What you need to do: In the Spark streaming walkthrough, which port does the socket dataframe read from?

Passage shown:
Some more libraries to be imported:

import spark.implicits._
import org.apache.spark.sql.streaming.Trigger

Initializing variables and peeking output

// Create a dataframe tied to the TCP/IP stream on localhost port 9999 using the readStream operation:
val socketDF = spark.readStream
  .format("socket")
  .option("host", "0.0.0.0")
  .option("port", 9999)
  .load()

// Check whether the object is specifically a 'Streaming' Dataframe. Should return 'true':
socketDF.isStreaming

// Writing a sample of data from the TCP/IP connection into an in-memory dataframe for further analysis:
val streamWriterMem = socketDF
  .writeStream
  .outputMode("append")
  .format("memory")



// Start streaming!
val memoryQuery = streamWriterMem  
  .queryName("memoryDF")
  .start()

// Run for 5 second...
memoryQuery
  .awaitTermination(5000)
  
// ... and stop the query, to avoid filling up memory:
memoryQuery
  .stop()

Now we should have access to a 5 second long window of data (not evalueated yet though due to lazy-evaluation!) into a variable memoryDF.
Using SQL, we can now peek the top 10 rows:

-- Query the top 10 rows
select * from memoryDF LIMIT 10

which shows us this finally after actually executing.

Stream Processing (dynamic)

Since now, we were working on a static 5-second window of the generated data. Now, we extend to actual continuously incoming. Spark’s Dataframe enables us to treate the stream as normal static data, for the most part. We acheive this by using streaming queries as follows:

// Create and start a streaming query on the same TCP/IP input stream
val consoleQuery = socketDF
  .writeStream
  .outputMode("append")
  .format("console")
  .start()


// Running this a couple of times shows the current state of the incoming data
spark.streams.active

// To stop simply use this
consoleQuery.stop()

Records shown:
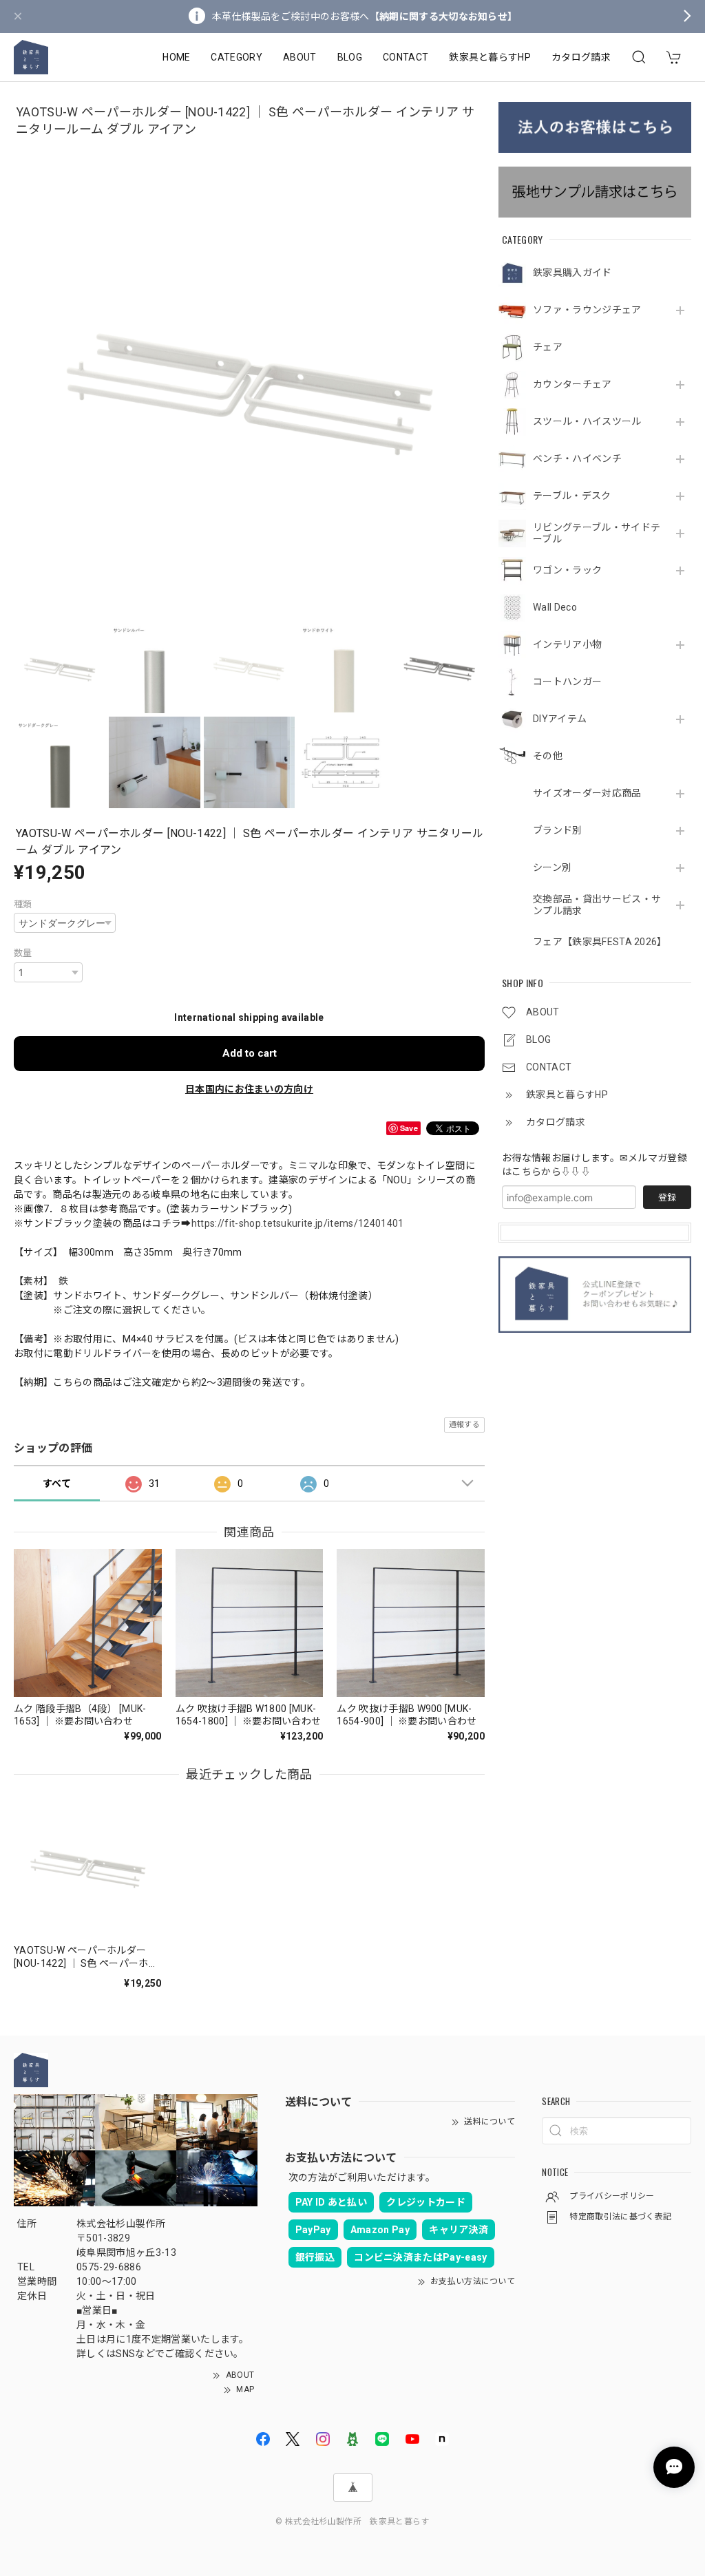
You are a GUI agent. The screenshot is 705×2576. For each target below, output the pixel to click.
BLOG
---
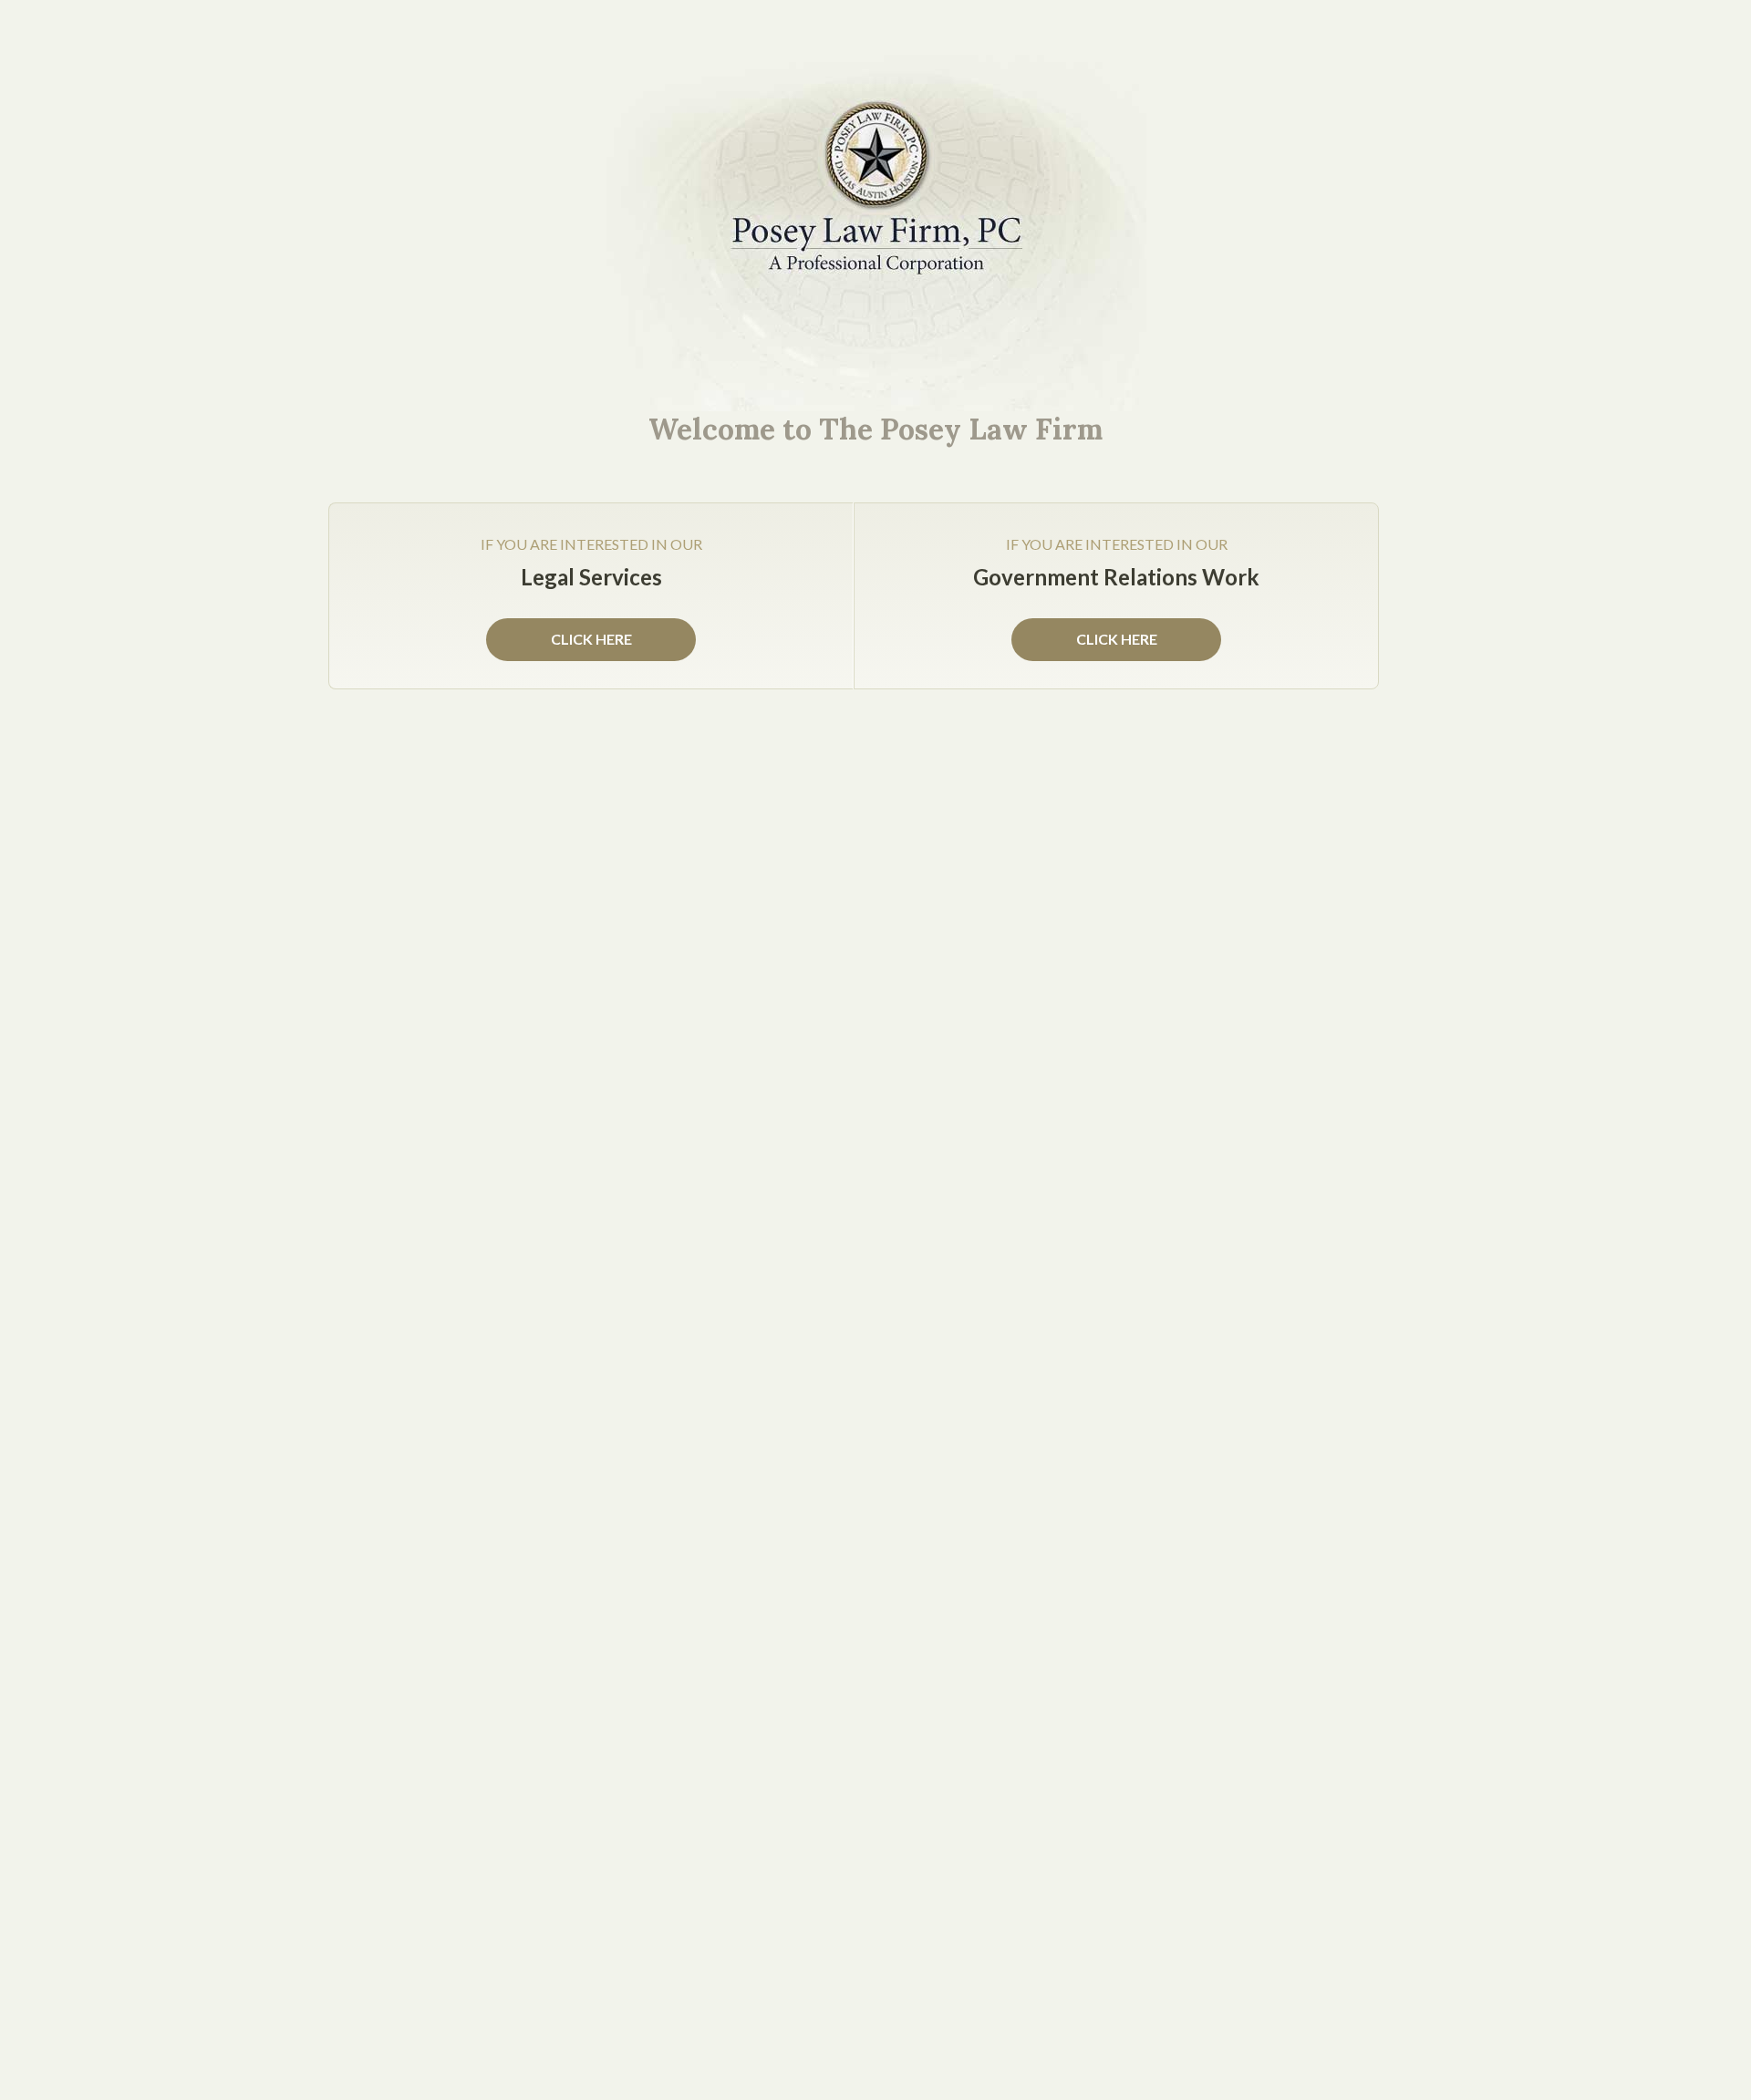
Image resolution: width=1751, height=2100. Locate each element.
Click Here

Answer to the task: Port 9999